*Exercise goal*.
Update the data starting at the line with "You are a computer-use agent. Screen" and ending at the line with "Action: click(718, 1206)" by changing every "Instruction" to "Command". Return only those lines, with nothing else altered.

A run of records
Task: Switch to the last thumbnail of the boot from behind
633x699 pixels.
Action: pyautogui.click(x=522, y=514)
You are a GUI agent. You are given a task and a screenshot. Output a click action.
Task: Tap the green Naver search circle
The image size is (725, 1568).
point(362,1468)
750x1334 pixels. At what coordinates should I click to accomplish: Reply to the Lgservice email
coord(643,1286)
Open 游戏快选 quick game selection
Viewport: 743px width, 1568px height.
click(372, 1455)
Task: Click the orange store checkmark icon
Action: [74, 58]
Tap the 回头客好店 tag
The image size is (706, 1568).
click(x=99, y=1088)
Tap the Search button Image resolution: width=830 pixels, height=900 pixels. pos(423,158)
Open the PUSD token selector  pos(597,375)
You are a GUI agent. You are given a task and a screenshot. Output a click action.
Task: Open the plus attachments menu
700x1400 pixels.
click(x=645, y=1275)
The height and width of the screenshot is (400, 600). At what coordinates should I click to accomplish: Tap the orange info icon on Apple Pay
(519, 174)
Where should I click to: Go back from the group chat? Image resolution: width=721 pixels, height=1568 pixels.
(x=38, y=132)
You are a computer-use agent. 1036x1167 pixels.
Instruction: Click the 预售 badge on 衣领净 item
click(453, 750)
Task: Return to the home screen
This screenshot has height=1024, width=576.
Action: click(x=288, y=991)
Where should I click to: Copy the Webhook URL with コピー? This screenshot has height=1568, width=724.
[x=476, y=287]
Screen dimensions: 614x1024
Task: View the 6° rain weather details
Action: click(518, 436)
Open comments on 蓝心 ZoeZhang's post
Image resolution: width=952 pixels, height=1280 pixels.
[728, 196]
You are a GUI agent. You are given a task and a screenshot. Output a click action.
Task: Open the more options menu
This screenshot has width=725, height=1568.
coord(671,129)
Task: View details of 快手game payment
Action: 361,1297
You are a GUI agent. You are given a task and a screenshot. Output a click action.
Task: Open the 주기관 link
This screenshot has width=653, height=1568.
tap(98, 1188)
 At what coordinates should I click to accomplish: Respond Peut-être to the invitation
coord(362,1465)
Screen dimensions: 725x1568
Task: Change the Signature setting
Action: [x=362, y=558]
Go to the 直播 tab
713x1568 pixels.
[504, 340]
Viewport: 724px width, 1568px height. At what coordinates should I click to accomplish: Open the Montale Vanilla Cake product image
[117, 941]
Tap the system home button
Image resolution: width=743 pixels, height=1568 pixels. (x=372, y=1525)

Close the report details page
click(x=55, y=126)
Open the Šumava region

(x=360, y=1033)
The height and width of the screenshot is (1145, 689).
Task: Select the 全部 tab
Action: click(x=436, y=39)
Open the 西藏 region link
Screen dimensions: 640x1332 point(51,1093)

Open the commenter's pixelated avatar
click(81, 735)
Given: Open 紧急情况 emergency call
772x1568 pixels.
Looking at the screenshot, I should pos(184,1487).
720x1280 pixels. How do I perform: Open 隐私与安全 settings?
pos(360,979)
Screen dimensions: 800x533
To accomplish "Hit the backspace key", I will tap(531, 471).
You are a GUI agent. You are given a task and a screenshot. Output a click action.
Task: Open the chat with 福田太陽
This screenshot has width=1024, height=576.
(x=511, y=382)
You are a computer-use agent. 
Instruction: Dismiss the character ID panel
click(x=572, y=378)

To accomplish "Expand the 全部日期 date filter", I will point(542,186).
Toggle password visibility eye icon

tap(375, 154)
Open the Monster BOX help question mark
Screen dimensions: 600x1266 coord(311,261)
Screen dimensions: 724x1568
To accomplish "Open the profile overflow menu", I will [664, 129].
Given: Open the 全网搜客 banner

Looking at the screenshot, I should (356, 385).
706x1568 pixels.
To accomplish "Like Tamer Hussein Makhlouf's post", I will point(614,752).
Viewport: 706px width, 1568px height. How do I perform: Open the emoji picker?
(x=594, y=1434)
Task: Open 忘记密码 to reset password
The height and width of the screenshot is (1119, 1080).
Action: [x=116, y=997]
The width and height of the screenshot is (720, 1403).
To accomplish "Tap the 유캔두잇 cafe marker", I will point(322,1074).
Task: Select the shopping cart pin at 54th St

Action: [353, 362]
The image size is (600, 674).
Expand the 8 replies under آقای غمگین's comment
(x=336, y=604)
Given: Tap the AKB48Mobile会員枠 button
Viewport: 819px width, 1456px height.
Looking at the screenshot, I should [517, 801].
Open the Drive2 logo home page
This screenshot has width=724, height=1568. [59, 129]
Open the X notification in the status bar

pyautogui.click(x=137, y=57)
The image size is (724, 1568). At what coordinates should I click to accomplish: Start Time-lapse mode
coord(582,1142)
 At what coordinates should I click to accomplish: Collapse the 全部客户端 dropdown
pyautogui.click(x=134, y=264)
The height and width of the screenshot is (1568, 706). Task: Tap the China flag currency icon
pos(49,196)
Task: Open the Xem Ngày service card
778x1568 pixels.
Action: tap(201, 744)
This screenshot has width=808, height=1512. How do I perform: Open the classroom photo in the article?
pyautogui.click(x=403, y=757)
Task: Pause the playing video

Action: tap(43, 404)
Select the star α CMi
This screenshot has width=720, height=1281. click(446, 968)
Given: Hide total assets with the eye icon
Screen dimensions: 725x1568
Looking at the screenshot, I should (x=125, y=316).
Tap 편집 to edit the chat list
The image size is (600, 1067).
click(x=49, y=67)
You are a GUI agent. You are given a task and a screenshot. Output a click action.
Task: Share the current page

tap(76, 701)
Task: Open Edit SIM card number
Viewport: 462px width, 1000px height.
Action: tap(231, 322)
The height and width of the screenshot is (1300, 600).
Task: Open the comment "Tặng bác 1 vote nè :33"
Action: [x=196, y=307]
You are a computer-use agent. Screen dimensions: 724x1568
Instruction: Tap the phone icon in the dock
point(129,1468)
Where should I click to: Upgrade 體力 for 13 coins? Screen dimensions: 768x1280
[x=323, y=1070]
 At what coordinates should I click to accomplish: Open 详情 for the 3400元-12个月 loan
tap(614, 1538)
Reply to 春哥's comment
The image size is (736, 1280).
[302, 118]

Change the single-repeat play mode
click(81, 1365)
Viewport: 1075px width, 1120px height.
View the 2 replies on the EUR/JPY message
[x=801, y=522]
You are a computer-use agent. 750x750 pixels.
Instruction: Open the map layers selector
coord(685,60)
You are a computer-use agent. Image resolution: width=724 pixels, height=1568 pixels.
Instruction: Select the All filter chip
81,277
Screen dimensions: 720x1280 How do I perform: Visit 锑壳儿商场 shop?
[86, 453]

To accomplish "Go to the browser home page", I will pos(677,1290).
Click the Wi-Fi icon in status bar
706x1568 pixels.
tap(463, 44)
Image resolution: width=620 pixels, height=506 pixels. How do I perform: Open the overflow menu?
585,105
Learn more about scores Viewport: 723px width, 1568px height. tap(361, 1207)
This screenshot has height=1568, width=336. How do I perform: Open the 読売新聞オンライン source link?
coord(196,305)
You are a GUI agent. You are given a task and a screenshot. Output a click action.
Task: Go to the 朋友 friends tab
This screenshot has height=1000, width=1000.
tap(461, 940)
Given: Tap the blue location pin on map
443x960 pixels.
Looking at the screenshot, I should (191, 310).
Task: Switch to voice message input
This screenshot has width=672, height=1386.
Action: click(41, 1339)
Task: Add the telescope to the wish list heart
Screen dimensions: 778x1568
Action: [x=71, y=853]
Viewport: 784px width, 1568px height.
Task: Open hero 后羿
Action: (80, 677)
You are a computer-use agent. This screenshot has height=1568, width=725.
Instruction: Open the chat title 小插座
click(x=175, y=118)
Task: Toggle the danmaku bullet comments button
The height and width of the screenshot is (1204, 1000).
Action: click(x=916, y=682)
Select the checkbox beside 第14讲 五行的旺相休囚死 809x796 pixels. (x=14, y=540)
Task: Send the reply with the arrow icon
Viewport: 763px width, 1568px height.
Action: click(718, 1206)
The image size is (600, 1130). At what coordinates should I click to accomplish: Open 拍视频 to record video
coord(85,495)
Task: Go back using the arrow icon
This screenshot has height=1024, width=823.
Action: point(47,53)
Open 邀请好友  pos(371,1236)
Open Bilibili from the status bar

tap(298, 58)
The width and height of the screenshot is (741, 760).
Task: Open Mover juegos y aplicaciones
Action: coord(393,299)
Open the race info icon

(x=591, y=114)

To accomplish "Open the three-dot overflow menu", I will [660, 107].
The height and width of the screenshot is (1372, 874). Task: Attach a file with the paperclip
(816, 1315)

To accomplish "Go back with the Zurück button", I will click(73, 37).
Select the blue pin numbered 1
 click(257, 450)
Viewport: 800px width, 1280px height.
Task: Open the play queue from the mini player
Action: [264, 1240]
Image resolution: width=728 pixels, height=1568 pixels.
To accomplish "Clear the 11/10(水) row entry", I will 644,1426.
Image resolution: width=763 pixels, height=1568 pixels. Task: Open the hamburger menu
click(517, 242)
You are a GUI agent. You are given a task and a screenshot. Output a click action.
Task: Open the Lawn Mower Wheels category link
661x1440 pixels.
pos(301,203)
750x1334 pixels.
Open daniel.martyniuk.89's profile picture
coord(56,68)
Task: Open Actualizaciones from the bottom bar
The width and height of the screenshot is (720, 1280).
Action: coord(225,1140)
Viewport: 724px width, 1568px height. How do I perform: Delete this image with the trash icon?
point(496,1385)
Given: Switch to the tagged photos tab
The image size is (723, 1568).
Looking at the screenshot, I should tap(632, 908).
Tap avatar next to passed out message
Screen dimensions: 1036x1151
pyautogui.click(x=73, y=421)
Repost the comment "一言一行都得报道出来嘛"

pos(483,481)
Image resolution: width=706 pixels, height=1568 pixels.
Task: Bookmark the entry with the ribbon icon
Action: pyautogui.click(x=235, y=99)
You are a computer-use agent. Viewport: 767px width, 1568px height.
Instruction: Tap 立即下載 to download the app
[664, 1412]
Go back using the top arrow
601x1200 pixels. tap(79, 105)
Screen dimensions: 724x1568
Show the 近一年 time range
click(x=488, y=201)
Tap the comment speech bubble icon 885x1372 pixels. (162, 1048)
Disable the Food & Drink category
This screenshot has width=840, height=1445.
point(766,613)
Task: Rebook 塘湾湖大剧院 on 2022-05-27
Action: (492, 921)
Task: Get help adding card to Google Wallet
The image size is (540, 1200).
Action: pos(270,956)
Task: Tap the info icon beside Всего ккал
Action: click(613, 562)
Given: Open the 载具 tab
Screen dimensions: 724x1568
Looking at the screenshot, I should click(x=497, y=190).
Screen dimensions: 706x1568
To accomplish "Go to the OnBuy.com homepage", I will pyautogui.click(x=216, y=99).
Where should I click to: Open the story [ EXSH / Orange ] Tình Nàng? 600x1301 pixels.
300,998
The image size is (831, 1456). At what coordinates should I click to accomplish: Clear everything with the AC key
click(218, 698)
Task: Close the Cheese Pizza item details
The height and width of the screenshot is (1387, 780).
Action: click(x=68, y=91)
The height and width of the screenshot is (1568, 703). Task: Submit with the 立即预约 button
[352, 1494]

*Completed exercise*.
You are a computer-use agent. Screen dimensions: 724x1568
Command: Tap the phone icon in the dock
point(129,1468)
Where should I click to: Upgrade 體力 for 13 coins? Screen dimensions: 768x1280
[x=323, y=1070]
 At what coordinates should I click to accomplish: Open 详情 for the 3400元-12个月 loan
tap(614, 1538)
Reply to 春哥's comment
The image size is (736, 1280).
[302, 118]

Change the single-repeat play mode
click(81, 1365)
Viewport: 1075px width, 1120px height.
View the 2 replies on the EUR/JPY message
[x=801, y=522]
You are a computer-use agent. 750x750 pixels.
Command: Open the map layers selector
coord(685,60)
You are a computer-use agent. Image resolution: width=724 pixels, height=1568 pixels.
Command: Select the All filter chip
81,277
Screen dimensions: 720x1280 How do I perform: Visit 锑壳儿商场 shop?
[86, 453]

To accomplish "Go to the browser home page", I will pos(677,1290).
Click the Wi-Fi icon in status bar
706x1568 pixels.
tap(463, 44)
Image resolution: width=620 pixels, height=506 pixels. How do I perform: Open the overflow menu?
585,105
Learn more about scores Viewport: 723px width, 1568px height. tap(361, 1207)
This screenshot has height=1568, width=336. How do I perform: Open the 読売新聞オンライン source link?
coord(196,305)
You are a GUI agent. You are given a task and a screenshot. Output a click action.
Task: Go to the 朋友 friends tab
This screenshot has height=1000, width=1000.
tap(461, 940)
Given: Tap the blue location pin on map
443x960 pixels.
Looking at the screenshot, I should (191, 310).
Task: Switch to voice message input
This screenshot has width=672, height=1386.
Action: click(41, 1339)
Task: Add the telescope to the wish list heart
Screen dimensions: 778x1568
Action: [x=71, y=853]
Viewport: 784px width, 1568px height.
Task: Open hero 后羿
Action: (80, 677)
You are a computer-use agent. This screenshot has height=1568, width=725.
Command: Open the chat title 小插座
click(x=175, y=118)
Task: Toggle the danmaku bullet comments button
The height and width of the screenshot is (1204, 1000).
Action: click(x=916, y=682)
Select the checkbox beside 第14讲 五行的旺相休囚死 809x796 pixels. (x=14, y=540)
Task: Send the reply with the arrow icon
Viewport: 763px width, 1568px height.
Action: click(718, 1206)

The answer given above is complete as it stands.